## What the task asks:
Find the line that contains "Given: Click Select all button". Copy it and every line after it to the end of the material below, exactly, with no pictures.

## Input data:
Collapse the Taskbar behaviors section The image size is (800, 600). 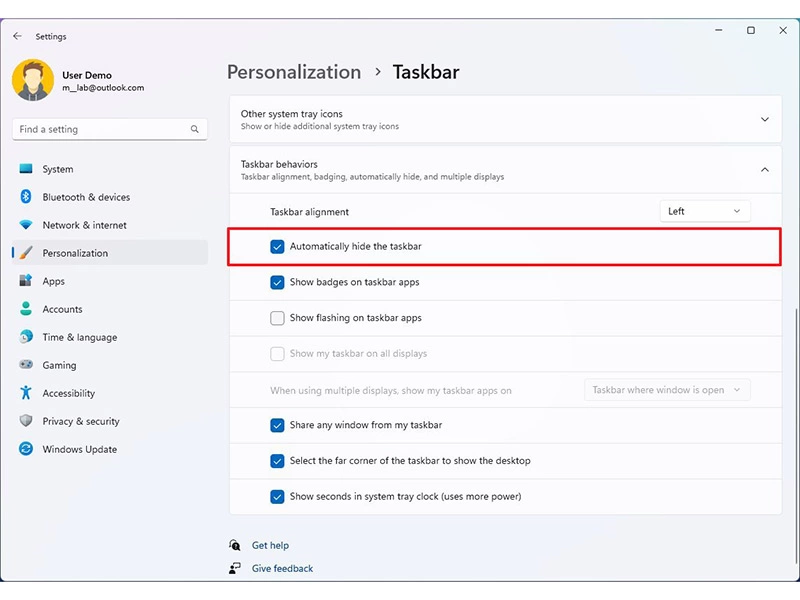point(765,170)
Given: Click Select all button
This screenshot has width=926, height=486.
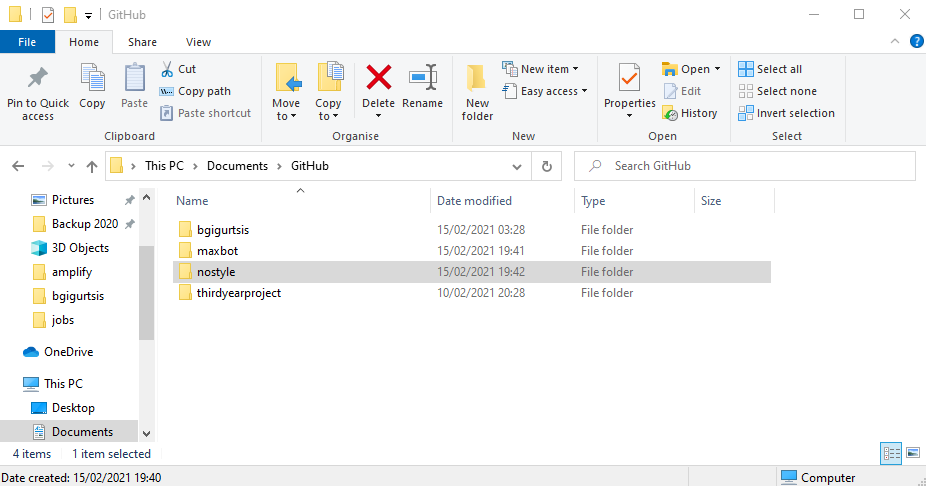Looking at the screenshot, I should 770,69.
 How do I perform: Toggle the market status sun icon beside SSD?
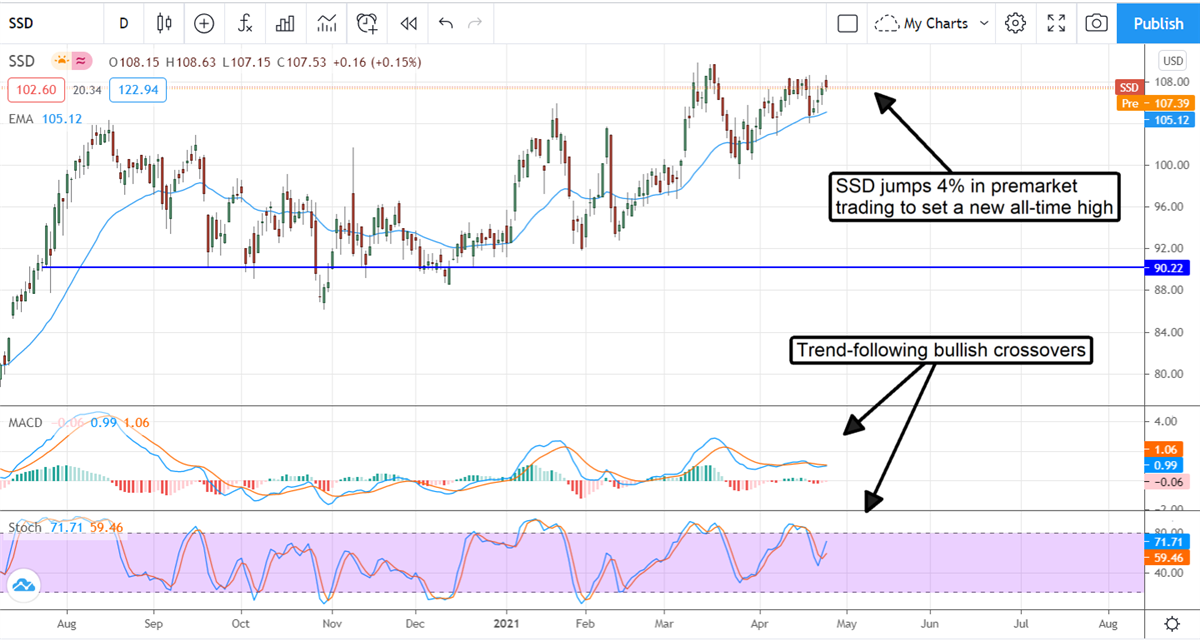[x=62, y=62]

## Task output:
Given: Click Select all button
This screenshot has width=926, height=486.
Looking at the screenshot, I should 770,69.
 How do I perform: Toggle the market status sun icon beside SSD?
[x=62, y=62]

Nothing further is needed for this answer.